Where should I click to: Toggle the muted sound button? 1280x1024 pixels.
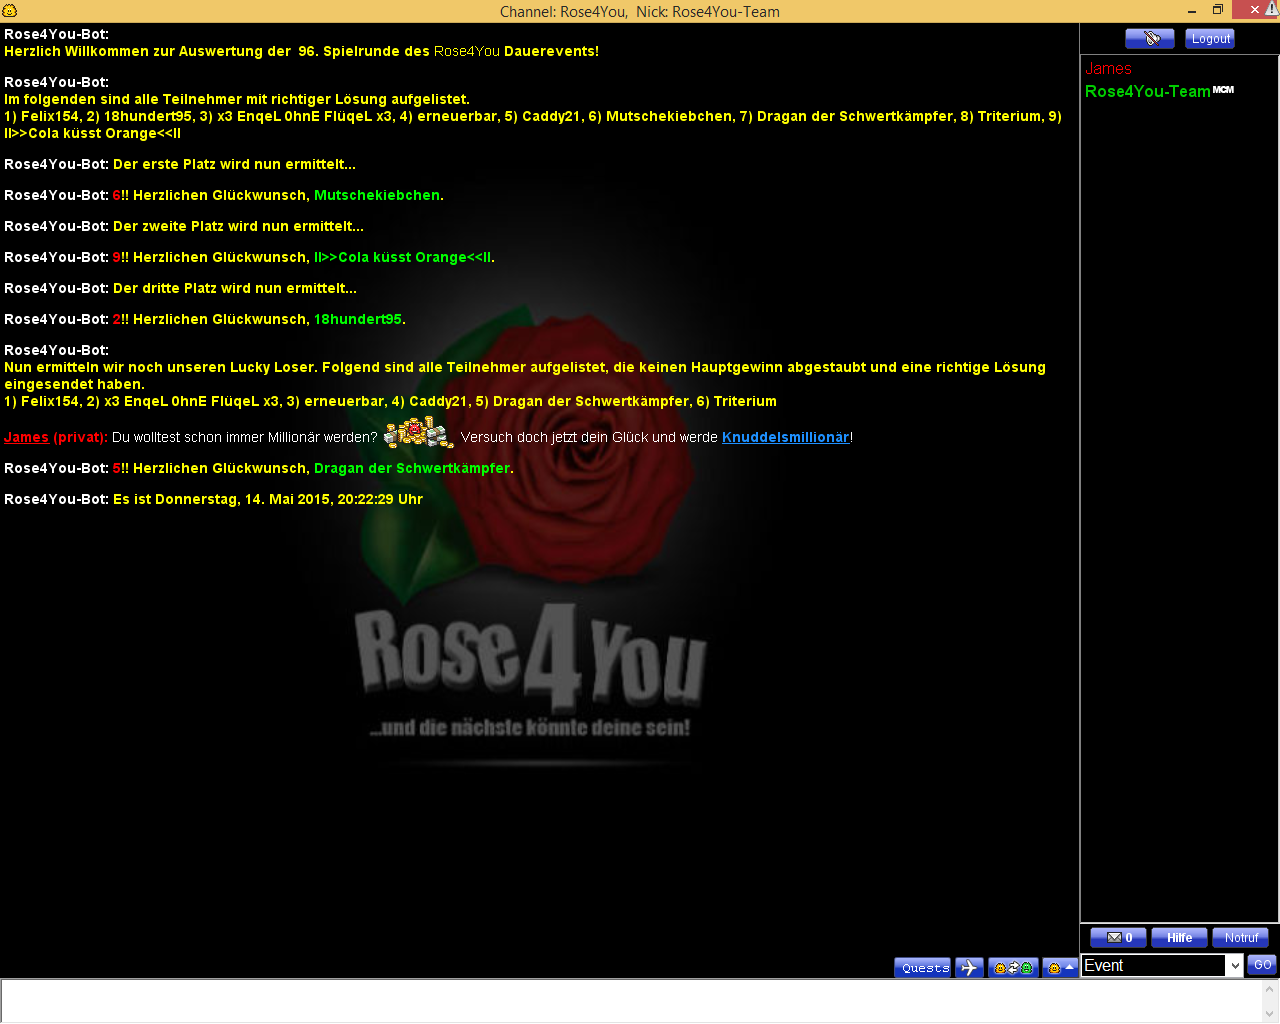tap(1149, 39)
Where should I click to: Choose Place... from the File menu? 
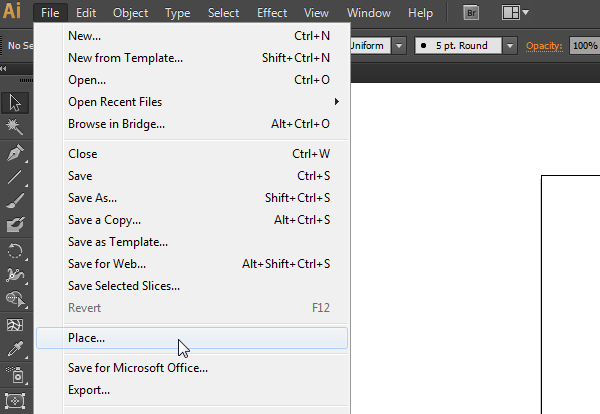[x=87, y=338]
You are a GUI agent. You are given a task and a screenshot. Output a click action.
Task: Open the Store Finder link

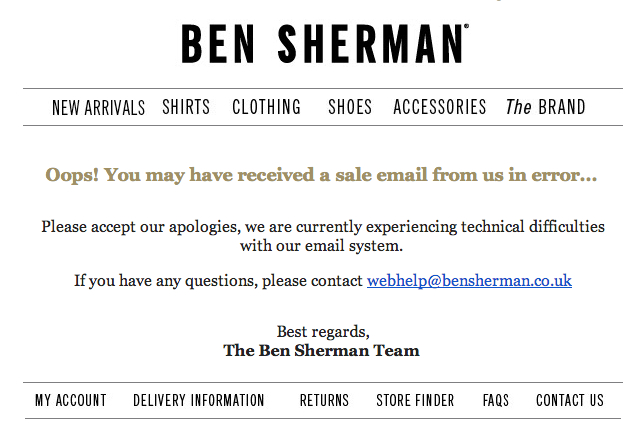pyautogui.click(x=415, y=400)
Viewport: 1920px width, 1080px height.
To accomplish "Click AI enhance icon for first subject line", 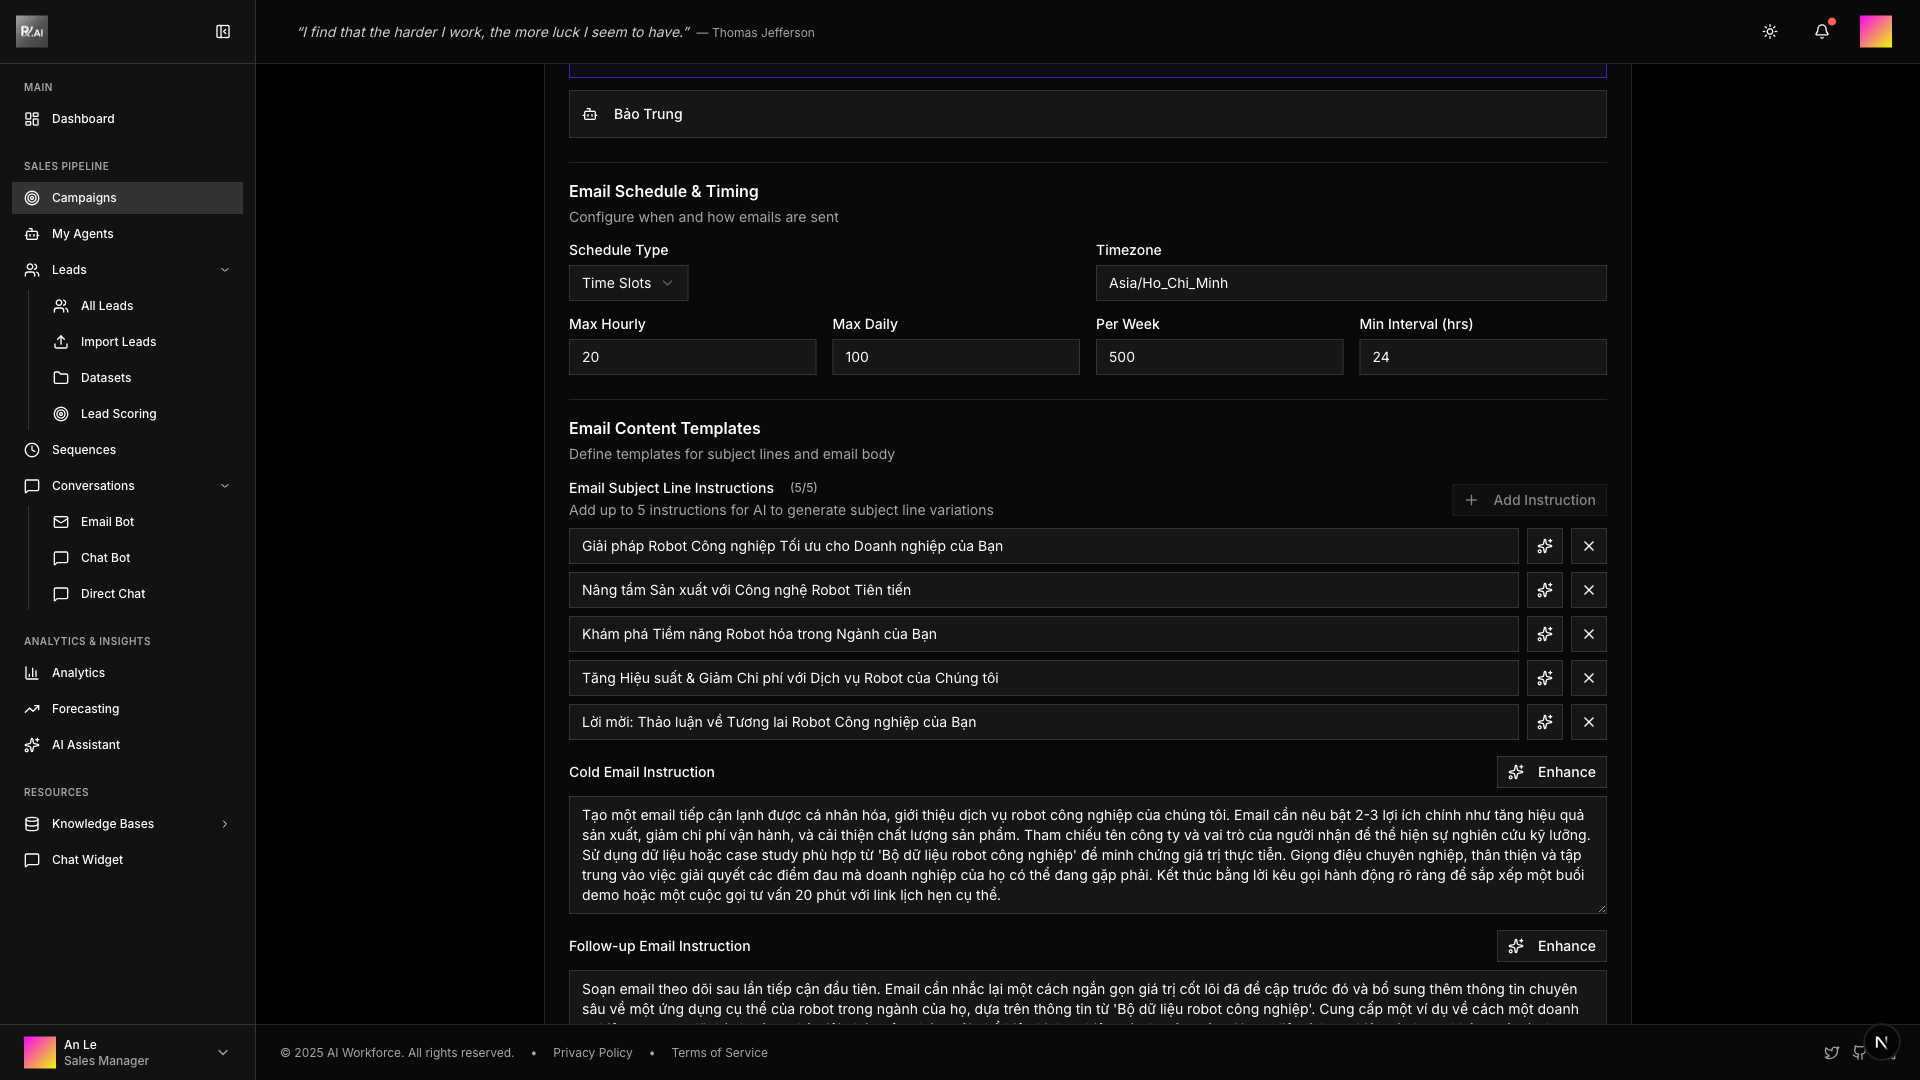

(TASK PROMPT): Identify each line of the listing above that contains the word "should" and copy those lines out. Letter case counts.

(SOLUTION):
Where should I click to: Toggle the muted sound button? 1280x1024 pixels.
Where should I click to: Choose Place... from the File menu? 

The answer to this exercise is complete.